- [Requisitos del ejercicio]:
1 – Resume en dos oraciones el texto sobre fraudes en internet.
2 – Reescribe la parte del texto sobre fraudes en internet que abre con las palabras "Días después, cuando" y cierra con "recuperarlo son nulas.", cambiando "patrimonio" por "dinero".
3 – Escribe lo que sigue en el texto sobre fraudes en internet a partir de su última oración.

- [Texto extraído]:
***

Al conocido “phishing”, respecto del que muchos usuarios de la red hemos sido ampliamente alertados, que es el nombre con el que se conoce a prácticas de fraude con las que se imitan sitios de instituciones financieras para obtener información confidencial, nuevas formas de engaño han surgido y crecen en variedad e imaginación. Alentados por el anonimato y las dificultades para exportar ciertas decisiones judiciales, grupos criminales dedicados al ciberdelito defraudan a miles de personas cada día, encontrando una respuesta lenta e ineficiente del sistema legal.
Uno de los casos mas citados es el de sitios de internet que se hacen pasar por el oficial de cierta empresa, para ofrecer puestos de trabajo o flotillas de vehículos usados. En este último caso, el engaño se consuma ofreciendo vehículos usados que cierta empresa de renombre saca a la venta por renovación de su flotilla, ofertando a precios inusualmente bajos las unidades. Para aprovechar el beneficio, pocos dudan en depositar por adelantado la cifra que les es solicitada, incluso como pago total del vehículo. Algunos, inclusive, se toman la molestia de “asegurarse” de que no se trata de un fraude, llamando al teléfono que aparece en la página, donde son atendidos con toda formalidad.
Días después, cuando presuntamente el vehículo les debe ser entregado, acuden al domicilio de la empresa sólo para enterarse, tristemente, de que han perdido su patrimonio y que las posibilidades de recuperarlo son nulas.
Otra forma de competencia desleal que ha crecido exponencialmente en redes sociales e internet, es la de pseudo empresas que operan como mayoristas de servicios hoteleros y turísticos, haciéndose pasar por representantes de los hoteles renombrados que promocionan, o inclusive operan como si se tratase de los originales.
Bajo este esquema comercial, un prospecto de cliente utiliza un buscador para localizar un cierto hotel en una ubicación, mostrando en las primeras posiciones de la página inicial de resultados diversos sitios relacionados que, al ingresar, despliegan toda la información que el usuario esperaría de un sitio oficial. Inclusive las fotografías del hotel son exhaustivas y de buena calidad, y la opción de reservación y pagos opera con naturalidad. De hecho, el cliente recibe, la mayor parte de las veces, los servicios en forma normal, sin saber que está contratando a través de un tercero completamente ajeno al establecimiento con el que asume que está reservando.
Para que este modelo sea viable, una gran inversión debió ya efectuarse para montar la estructura operativa. En primera instancia, la empresa “pirata” tuvo que haber registrado una serie de variantes de nombres de dominio que involucran la marca del hotel, de manera que logre posicionar en los primeros sitios de los buscadores sus páginas. Después, debe contar con los espacios disponibles para hacer las reservaciones y ventas correspondientes, mismos que suele contratar con mayoristas. En estricto sentido, de no ser por el engaño del cliente que asume estar tratando directamente con el prestador de servicios, la operación no pasaría de ser una reventa, de las que, por cierto, está plagada la industria turística en el mundo.

***

- [Listado de datos]:

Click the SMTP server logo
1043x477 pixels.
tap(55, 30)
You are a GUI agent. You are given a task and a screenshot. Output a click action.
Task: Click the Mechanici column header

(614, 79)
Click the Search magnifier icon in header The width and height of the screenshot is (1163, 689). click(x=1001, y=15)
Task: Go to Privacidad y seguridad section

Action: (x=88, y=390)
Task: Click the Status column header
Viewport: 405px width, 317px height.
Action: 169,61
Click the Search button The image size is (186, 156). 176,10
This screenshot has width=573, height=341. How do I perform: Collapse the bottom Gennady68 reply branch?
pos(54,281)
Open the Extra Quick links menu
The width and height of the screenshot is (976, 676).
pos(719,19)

***

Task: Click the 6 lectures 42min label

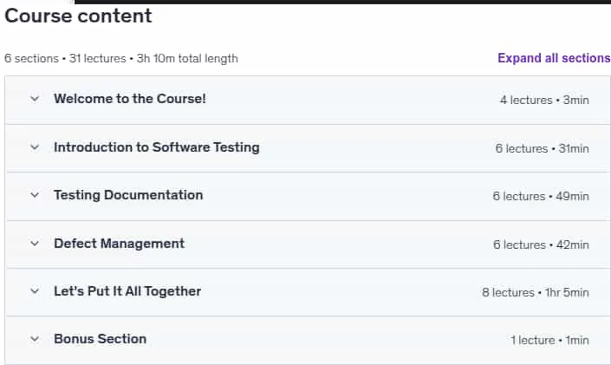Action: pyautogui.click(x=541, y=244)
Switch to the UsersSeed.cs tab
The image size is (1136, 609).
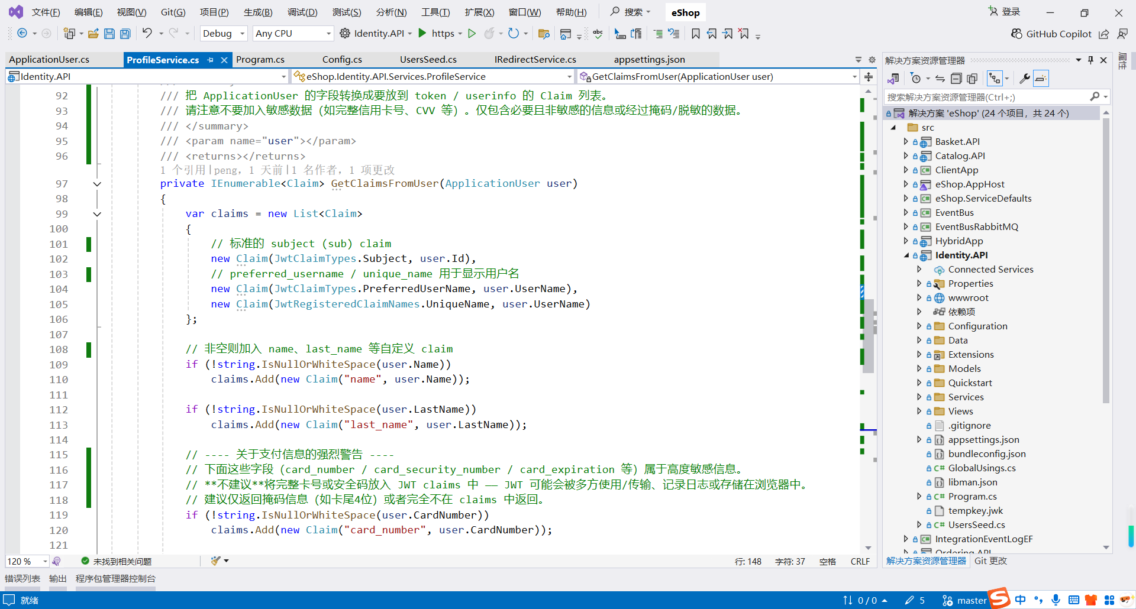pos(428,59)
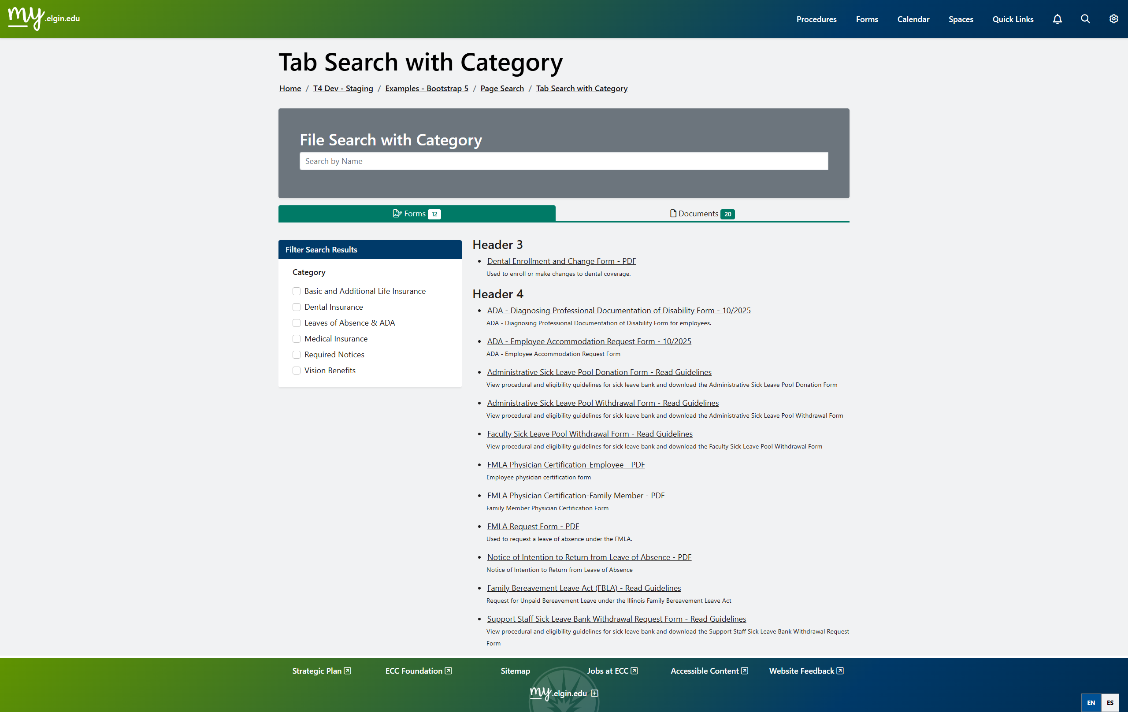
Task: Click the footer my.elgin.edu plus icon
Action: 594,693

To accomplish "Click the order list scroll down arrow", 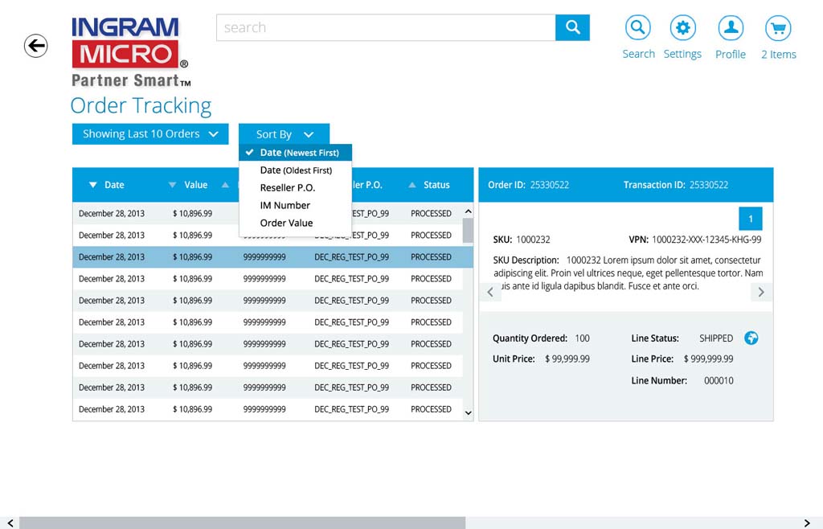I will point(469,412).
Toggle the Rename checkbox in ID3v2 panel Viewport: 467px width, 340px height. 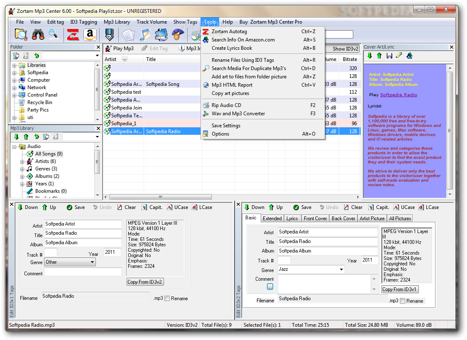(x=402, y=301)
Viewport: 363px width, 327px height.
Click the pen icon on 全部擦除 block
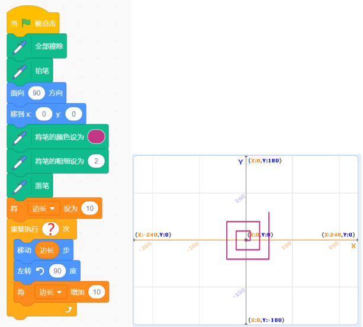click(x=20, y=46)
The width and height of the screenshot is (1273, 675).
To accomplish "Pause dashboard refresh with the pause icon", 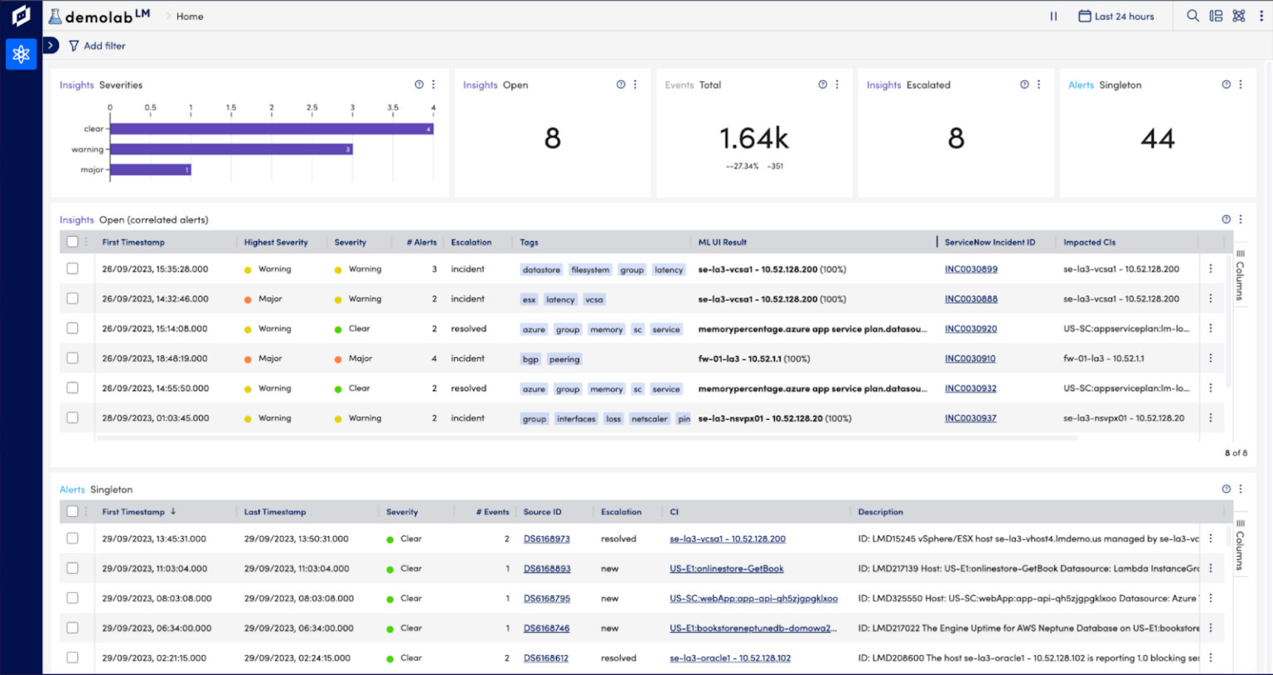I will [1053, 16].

***

- [Resultados en orden]:
1 – Además del phishing, han surgido nuevas formas de fraude en internet, como sitios que se hacen pasar por empresas para ofrecer empleos o vehículos usados a precios inusualmente bajos y cobrar por adelantado, con lo que las víctimas pierden su patrimonio. También crecen las pseudo empresas que se presentan como representantes de hoteles renombrados, o incluso como los hoteles originales, y venden reservaciones sin que el cliente sepa que contrata con un tercero ajeno al establecimiento.

2 –
Días después, cuando presuntamente el vehículo les debe ser entregado, acuden al domicilio de la empresa sólo para enterarse, tristemente, de que han perdido su dinero y que las posibilidades de recuperarlo son nulas.

3 –
Para muchos hoteles la situación, inicialmente, no representaba un problema particularmente grave, ya que se vendían sus espacios y seguían recibiendo el pago correspondiente, como una más de las variantes de promoción y tarifario que suelen manejar este tipo de empresas. Sin embargo, los problemas se han venido incrementando notablemente al tratarse de una gestión de clientes que maneja un intermediario sin vínculo contractual con el establecimiento que finalmente presta los servicios. Clientes que reclaman reservaciones que no fueron hechas, pagos que no son validados y errores en fechas o prestaciones son ya situaciones cotidianas con las que los consumidores engañados tienen que lidiar.
Este tipo de conductas, que pasan por un abanico de hipótesis normativas que pueden ir desde simples infracciones administrativas hasta delincuencia organizada, implican responsabilidades compartidas trascendentales. La primera, la de los propios establecimientos afectados, que tienen ante sí el imperativo moral de no tolerar el robo de su identidad, en ninguna circunstancia.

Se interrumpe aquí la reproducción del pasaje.